Work request.
Extract each line of the data and write it out again exactly.

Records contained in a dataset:
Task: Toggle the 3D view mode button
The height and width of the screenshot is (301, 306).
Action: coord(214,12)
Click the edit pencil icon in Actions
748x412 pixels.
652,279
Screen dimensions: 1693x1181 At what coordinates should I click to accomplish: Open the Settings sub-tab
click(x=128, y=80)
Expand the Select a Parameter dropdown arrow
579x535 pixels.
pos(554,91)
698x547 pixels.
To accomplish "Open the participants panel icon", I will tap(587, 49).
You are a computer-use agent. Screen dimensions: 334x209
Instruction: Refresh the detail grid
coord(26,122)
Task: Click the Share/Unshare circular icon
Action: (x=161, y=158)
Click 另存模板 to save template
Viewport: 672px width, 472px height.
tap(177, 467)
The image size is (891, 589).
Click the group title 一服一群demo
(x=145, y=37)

Task solution.
Task: Toggle the 3D view mode button
The height and width of the screenshot is (301, 306).
Action: coord(214,12)
Click the edit pencil icon in Actions
748x412 pixels.
652,279
Screen dimensions: 1693x1181 At what coordinates should I click to accomplish: Open the Settings sub-tab
click(x=128, y=80)
Expand the Select a Parameter dropdown arrow
579x535 pixels.
pos(554,91)
698x547 pixels.
To accomplish "Open the participants panel icon", I will tap(587, 49).
You are a computer-use agent. Screen dimensions: 334x209
Instruction: Refresh the detail grid
coord(26,122)
Task: Click the Share/Unshare circular icon
Action: (x=161, y=158)
Click 另存模板 to save template
Viewport: 672px width, 472px height.
tap(177, 467)
The image size is (891, 589).
Click the group title 一服一群demo
(x=145, y=37)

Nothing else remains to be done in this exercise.